I am not sure what sort of specs you seek, but you should be able to determine anything you'd want to know by simply taking a measurement or observation of the bike. Not trying to be a smart a$$, but its really that easy. The bike appears to be completely stock.


----------



## ScubaLuke (Jul 16, 2006)

bikerboy said:


> I am not sure what sort of specs you seek, but you should be able to determine anything you'd want to know by simply taking a measurement or observation of the bike. Not trying to be a smart a$$, but its really that easy. The bike appears to be completely stock.


No worries on being a smart A$$. I just wanted something to make sur emy measurements are correct or at least close. This is my first build and I want to make sure I am not ordering the wrong parts. The hardest thing for me is know what parts will fit and what I will need to order.


----------



## laffeaux (Jan 4, 2004)

ScubaLuke said:


> No worries on being a smart A$$. I just wanted something to make sur emy measurements are correct or at least close. This is my first build and I want to make sure I am not ordering the wrong parts. The hardest thing for me is know what parts will fit and what I will need to order.


If it fits you as is, I'd not order much for it. Possibly slick tires, new cables, brake pads if needed. Otherwise, add a rear blinky, headlight, and fender(s) and ride.

Saddles, stems and bars are other items to replace to get a better fit/feel. Otherwise keep it as is for a commuter - assuming you're not doing 20+ miles a day on it.

What are you thinking about replacing?


----------



## ScubaLuke (Jul 16, 2006)

Well I am doing 40 miles a day round trip. I got a new set of modern wheels already, the current rear looks more like a "S" when looked at from the rear. Cables, Pads, Pedals, Saddle are already slated to be replaced. The bars are to narrow and will need to be replaced in the future. I think the head set is shot as the front fork moves a bit, but I am not sure if it is that or if the head set needs to be tightened. The drive line looks in decent shape just dirty. The twist shift works but it will need to be adjusted. I got a rack for it already. I am considering either painting the frame or getting it powder coated. Before I gets to its looks I want to make sure the drive line and brakes are solid. After all that I will play with the bars and stems/shifters. I thinking about putting a set of roadie drop bars/shifter brake combo on it along whole roadie drive line


----------



## bikerboy (Jan 13, 2004)

It sounds like you are planning on dumping a lot of money into this bike. Unless you have a severe emotional attachment, it probably isn't worth upgrading that frame. It is a pretty low-grade frame, so you are just kinda polishing a turd by putting nice stuff on it. Sorry, if I am being blunt, but I speak from experience. I've gone down the same road twice now. The first was a cheapo Raleigh I fixed up. It was a decent short distance commuter, but it never rode or handled very well. Now I have a Kona commuter bike that I pimped out. It at least rides and handles well, but it is damn heavy. I have a bunch of nice parts on this so-so frame and I don't think I will ever be satisfied.

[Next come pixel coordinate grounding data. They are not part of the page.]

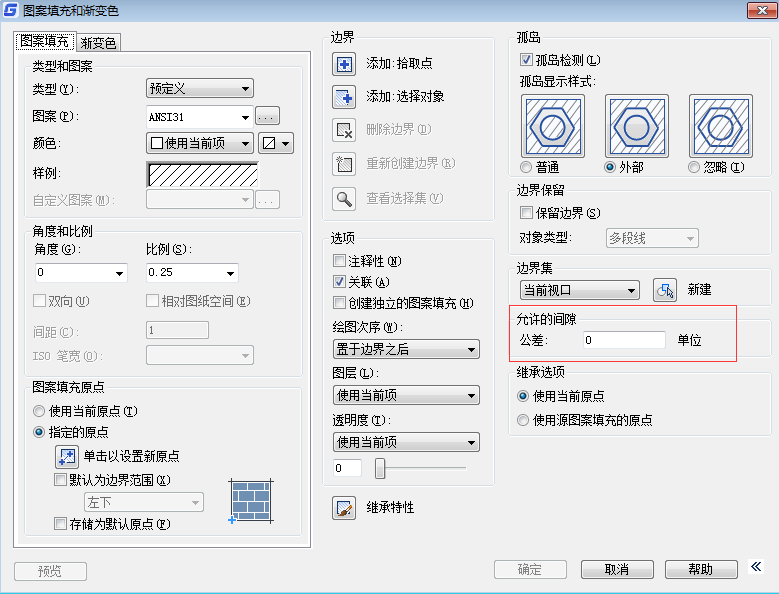Click the ellipsis button next to ANSI31

coord(267,116)
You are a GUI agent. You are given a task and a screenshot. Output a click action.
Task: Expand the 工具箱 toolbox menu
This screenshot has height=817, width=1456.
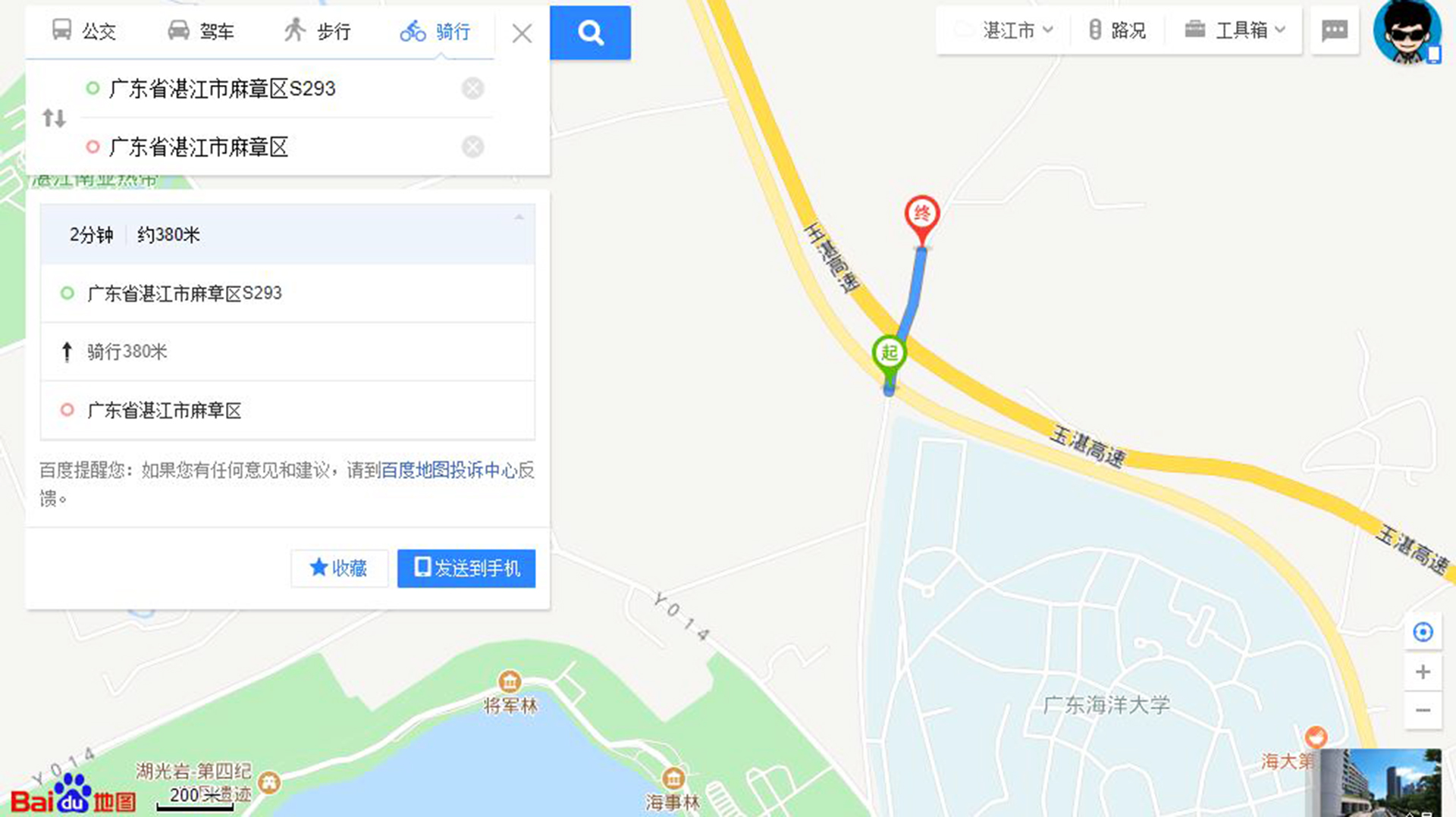pyautogui.click(x=1235, y=30)

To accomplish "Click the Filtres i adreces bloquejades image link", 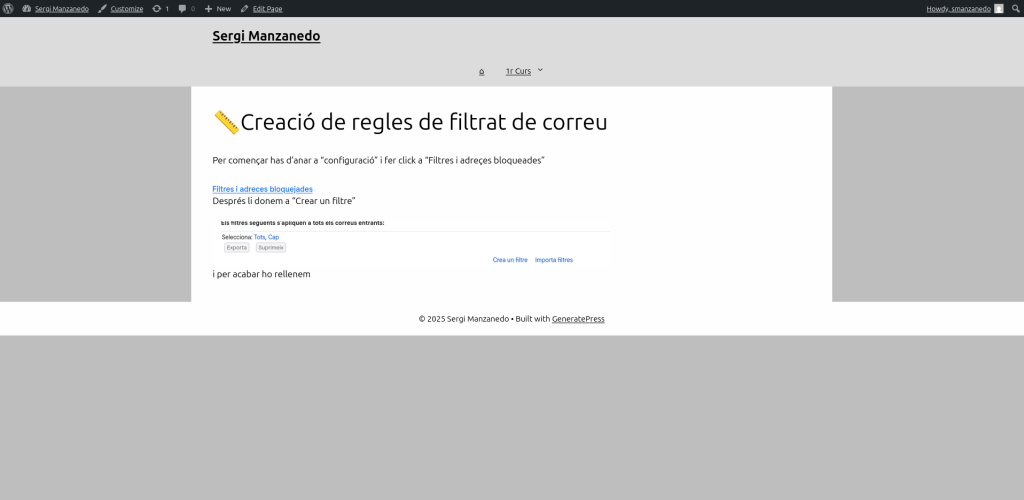I will point(262,189).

In the end, its what makes you happy. You will definately enjoy fixing it up and seeing the changes. Do what you want if it seems like the right thing.

By the way, that bike is going to use a 68mm bottom bracket shell, 28.6mm bottom pull front derailleur, and 1 inch headset. Those are the important specs for the bike.


----------



## taikuodo (Jul 3, 2006)

I agree, with bikerboy.
It looks like a lot of money needs to be dropped to make it a decent bike.

The trek 800 was the trek 820 of its day.
You can get a very nice trek 820 NEW for a lot less and would ride better.
The frame for the 800 is probably heavy, nothing special or screaming out at you. I would only buildup a frame if it was legendary or what not, but the 800 was almost next in line to a dept store bike.


----------